§ **Stated task 1**:
In the passage on biblical romantic friendships, which Bible verse does Faderman paraphrase on the title page of her book?

§ **Quoted passage**:
The relationship between King David and Jonathan, son of King Saul, is often cited as an example of male romantic friendship; for example, Faderman paraphrases 2 Samuel 1:26 on the title page of her book: "Your love was wonderful to me, passing the love of women." Biblical scholar Theodore Jennings emphasizes that Jonathan's affection for David started out as love at first sight brought about by David's beauty, concluding this is no brotherly love but a feeling tinged with eroticism.

Ruth and her mother-in-law Naomi are the female Biblical pair most often cited as a possible romantic friendship, as in the following verse commonly used in same-sex wedding ceremonies:

Entreat me not to leave you or to return from following you; for where you go I will go, and where you lodge I will lodge; your people shall be my people, and your God my God; where you die I will die, and there will I be buried.

Faderman writes that women in Renaissance and Victorian times made reference to both Ruth and Naomi and "Davidean" friendship as the basis for their romantic friendships.

§ **Stated task 2**:
Copy the part of the listing that opens with the line containing "Open the 技能 dropdown in preview panel" and closes with the line containing "[x=532, y=95]", substituting "menu" for "dropdown" and leaving everything else unchanged.

(Collected data)
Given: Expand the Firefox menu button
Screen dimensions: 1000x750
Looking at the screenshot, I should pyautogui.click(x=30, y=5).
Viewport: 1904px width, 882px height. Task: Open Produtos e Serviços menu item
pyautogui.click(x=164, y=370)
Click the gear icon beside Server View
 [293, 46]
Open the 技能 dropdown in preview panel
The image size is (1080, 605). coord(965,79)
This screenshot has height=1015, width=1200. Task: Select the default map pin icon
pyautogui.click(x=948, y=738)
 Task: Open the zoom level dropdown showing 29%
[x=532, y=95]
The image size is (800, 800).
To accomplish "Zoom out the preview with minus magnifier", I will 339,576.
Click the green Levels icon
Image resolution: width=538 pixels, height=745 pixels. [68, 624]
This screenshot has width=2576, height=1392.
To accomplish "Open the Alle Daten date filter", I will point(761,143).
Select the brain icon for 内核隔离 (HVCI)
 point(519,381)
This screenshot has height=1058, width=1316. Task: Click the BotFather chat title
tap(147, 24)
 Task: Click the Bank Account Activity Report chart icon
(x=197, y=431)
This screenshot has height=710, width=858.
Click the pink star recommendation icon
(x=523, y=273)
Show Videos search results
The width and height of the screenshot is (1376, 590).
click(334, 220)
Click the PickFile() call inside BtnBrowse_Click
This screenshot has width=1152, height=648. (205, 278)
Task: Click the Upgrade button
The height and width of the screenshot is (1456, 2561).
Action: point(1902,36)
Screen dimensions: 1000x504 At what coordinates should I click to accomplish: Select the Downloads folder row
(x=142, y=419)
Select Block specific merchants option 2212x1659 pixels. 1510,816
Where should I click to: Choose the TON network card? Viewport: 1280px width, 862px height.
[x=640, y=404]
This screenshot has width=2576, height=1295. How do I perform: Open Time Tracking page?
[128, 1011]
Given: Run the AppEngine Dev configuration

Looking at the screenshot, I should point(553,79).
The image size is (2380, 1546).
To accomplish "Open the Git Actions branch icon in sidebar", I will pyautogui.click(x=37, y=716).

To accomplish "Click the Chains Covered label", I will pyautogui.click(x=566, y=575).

§ **Output 1**:
2 Samuel 1:26

§ **Output 2**:
Open the 技能 menu in preview panel
The image size is (1080, 605). coord(965,79)
This screenshot has height=1015, width=1200. Task: Select the default map pin icon
pyautogui.click(x=948, y=738)
 Task: Open the zoom level menu showing 29%
[x=532, y=95]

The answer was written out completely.